Collected data entries
--*--
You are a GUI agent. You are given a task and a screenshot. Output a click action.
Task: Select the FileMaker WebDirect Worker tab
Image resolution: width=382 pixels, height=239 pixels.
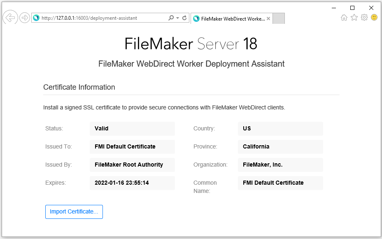pos(231,18)
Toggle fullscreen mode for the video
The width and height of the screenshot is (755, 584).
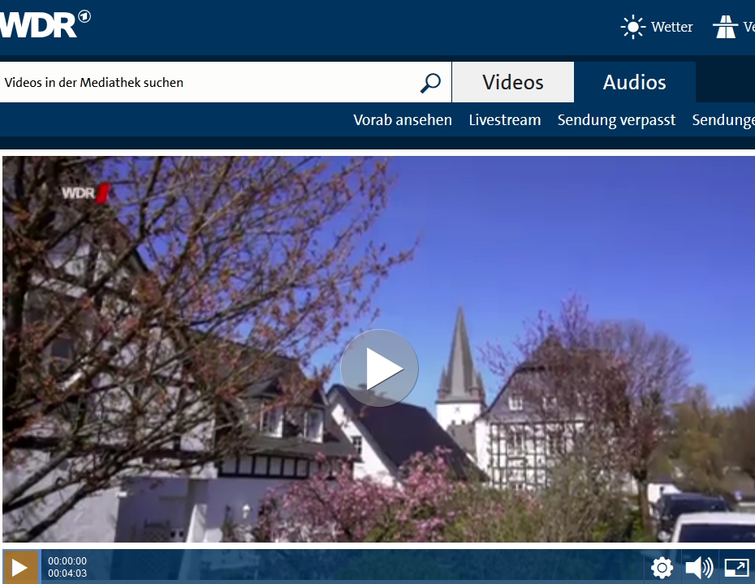click(736, 568)
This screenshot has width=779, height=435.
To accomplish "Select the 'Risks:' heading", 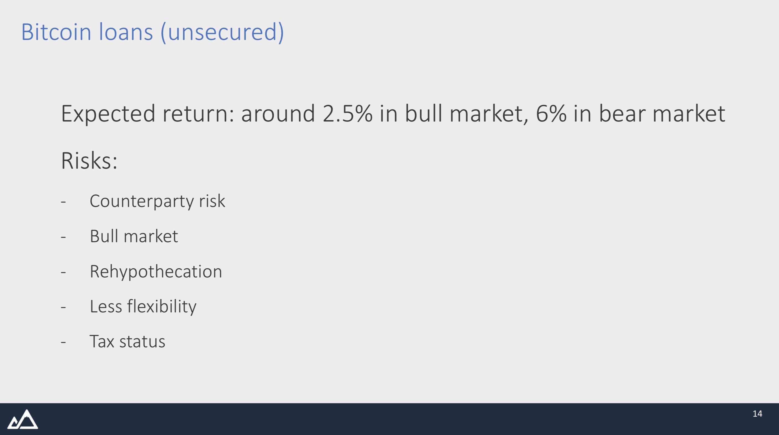I will (x=89, y=160).
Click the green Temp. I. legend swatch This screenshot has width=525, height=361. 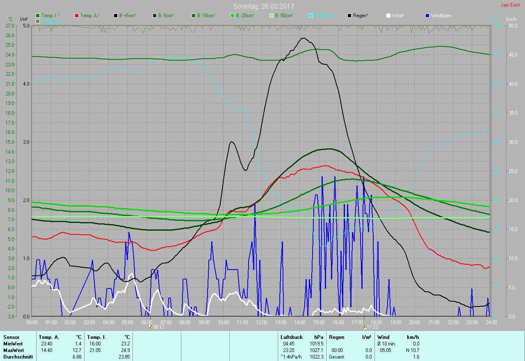(38, 16)
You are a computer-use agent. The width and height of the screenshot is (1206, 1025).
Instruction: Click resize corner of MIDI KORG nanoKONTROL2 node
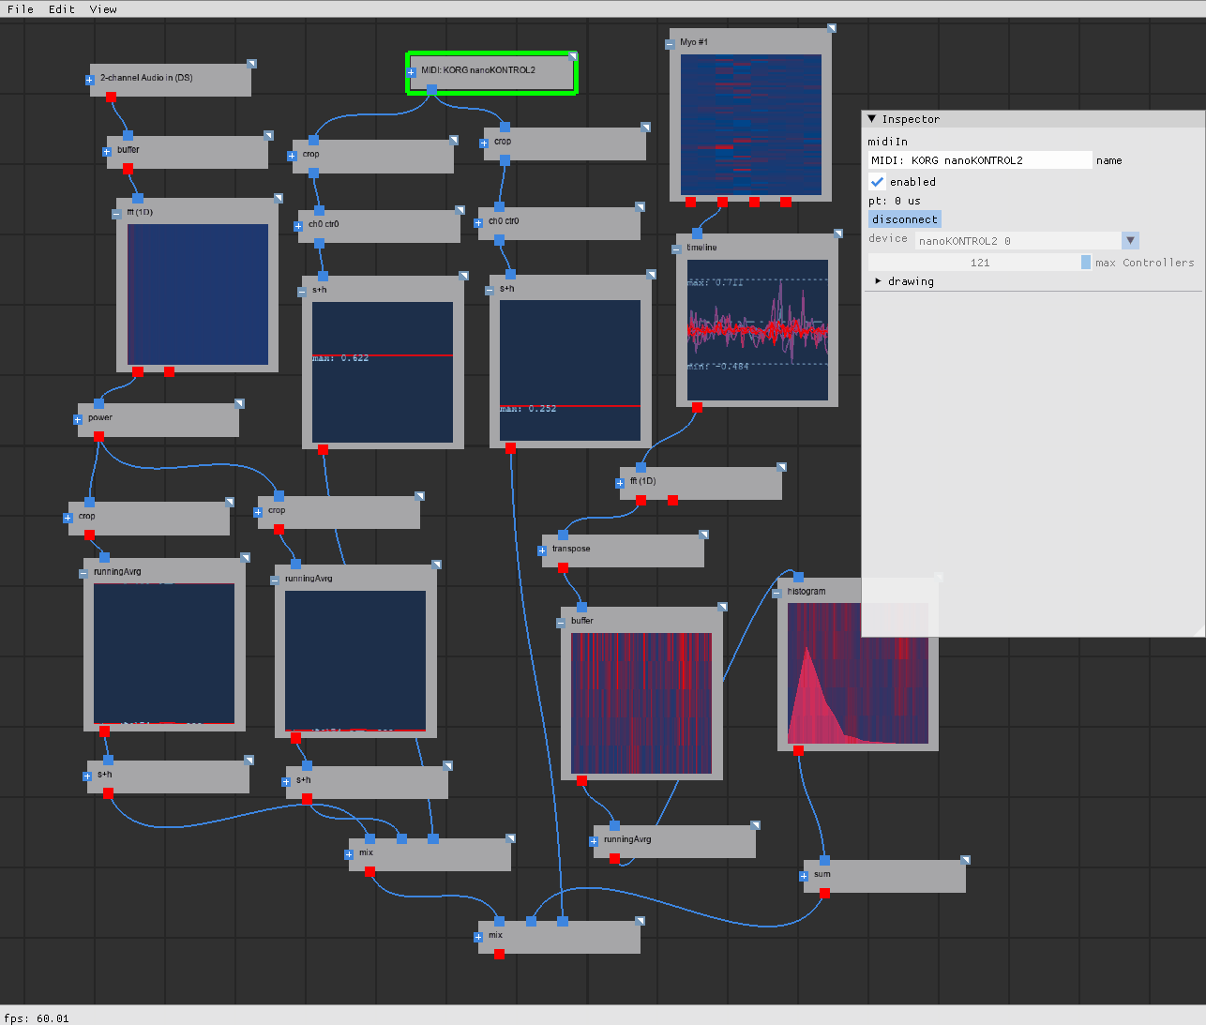point(572,57)
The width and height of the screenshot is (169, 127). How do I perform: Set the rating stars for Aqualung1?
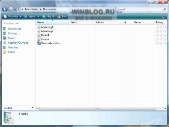161,27
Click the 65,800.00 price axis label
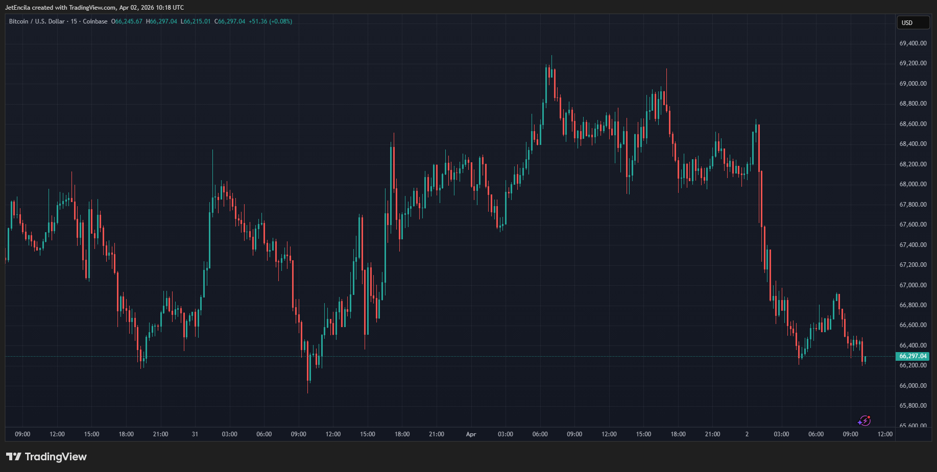Viewport: 937px width, 472px height. [x=912, y=406]
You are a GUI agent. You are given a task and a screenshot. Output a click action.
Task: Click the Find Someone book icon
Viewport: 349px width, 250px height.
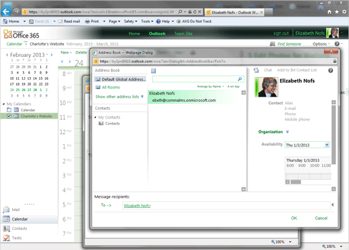(x=272, y=44)
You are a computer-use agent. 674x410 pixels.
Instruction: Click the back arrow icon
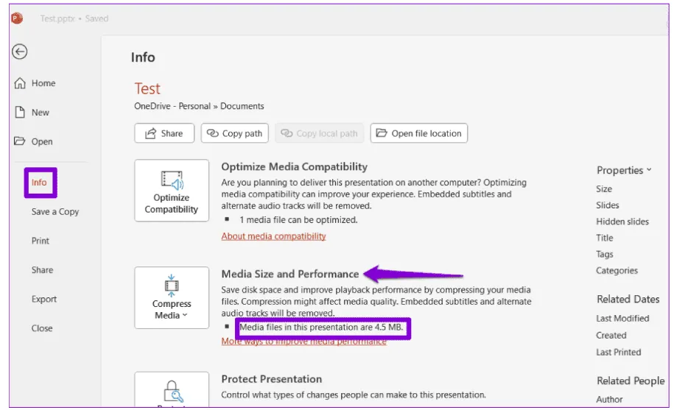click(x=20, y=52)
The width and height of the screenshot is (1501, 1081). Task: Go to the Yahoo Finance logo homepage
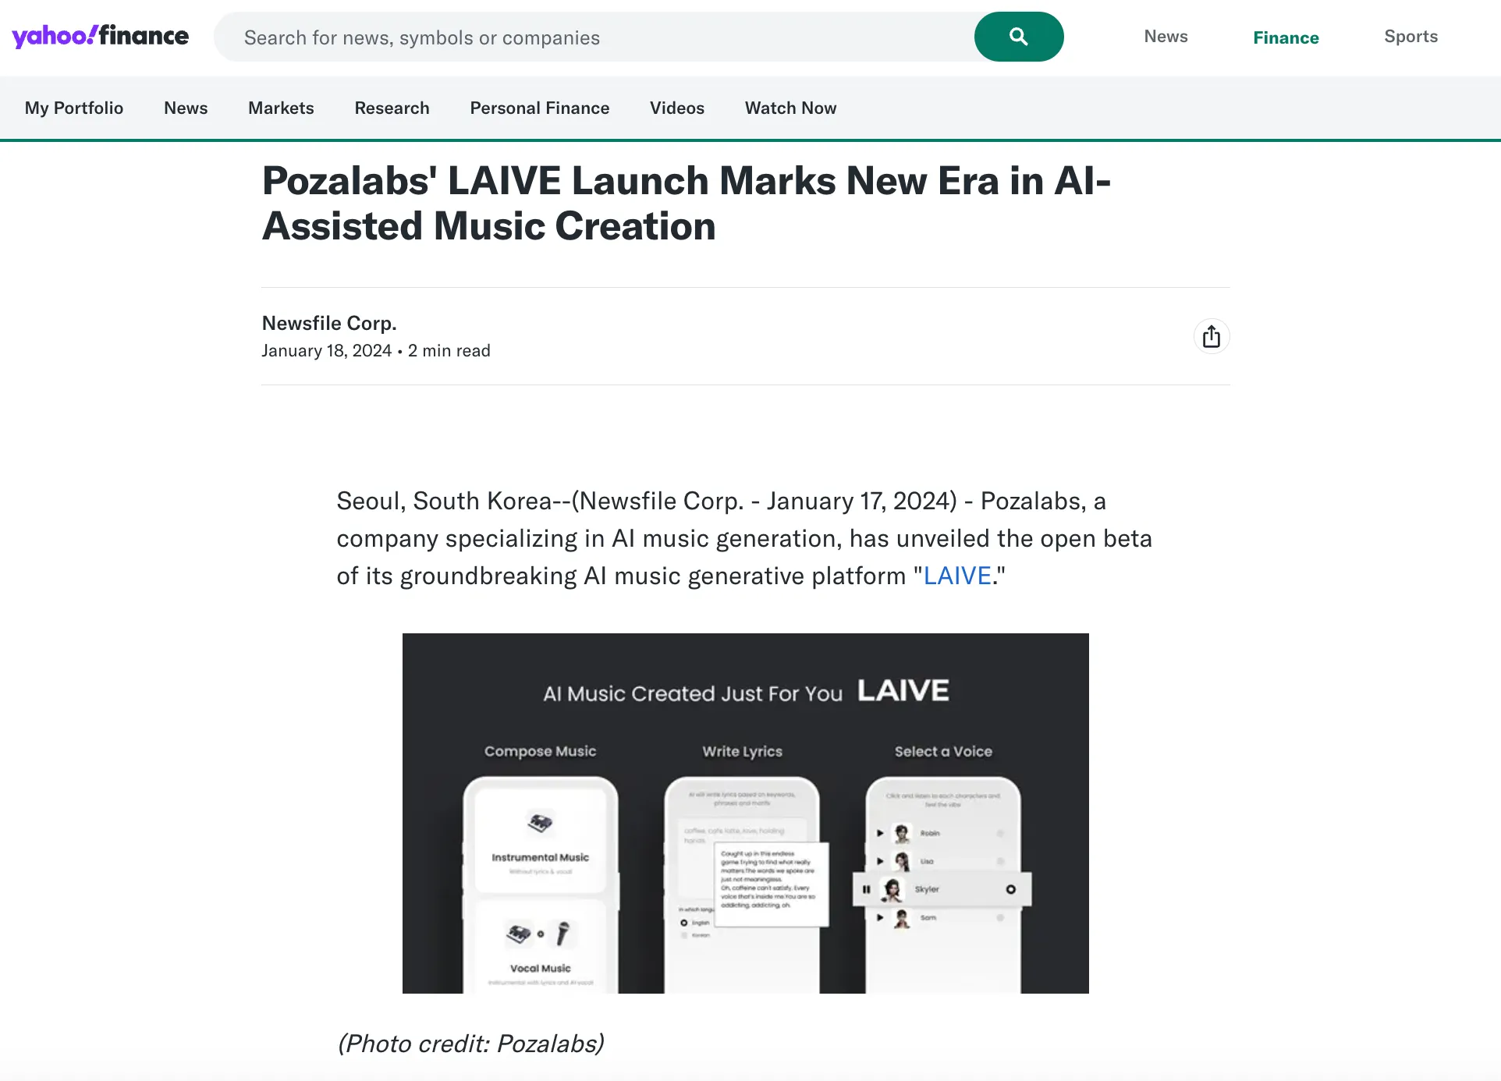point(100,36)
--*--
Skip every picture. Repeat word for word the lines from the line holding "Instruction: Click resize" through the end of the entries above.

Instruction: Click resize corner of MIDI KORG nanoKONTROL2 node
point(572,57)
The width and height of the screenshot is (169, 127). How do I perform: Set the rating stars for Aqualung1?
161,27
Click the 65,800.00 price axis label
Viewport: 937px width, 472px height. [x=912, y=406]
You are a GUI agent. You are given a task and a screenshot. Output a click action.
Task: Click the Find Someone book icon
Viewport: 349px width, 250px height.
(x=272, y=44)
You are a computer-use agent. 674x410 pixels.
Instruction: Click the back arrow icon
click(x=20, y=52)
The width and height of the screenshot is (1501, 1081). Task: Go to the Yahoo Finance logo homepage
point(100,36)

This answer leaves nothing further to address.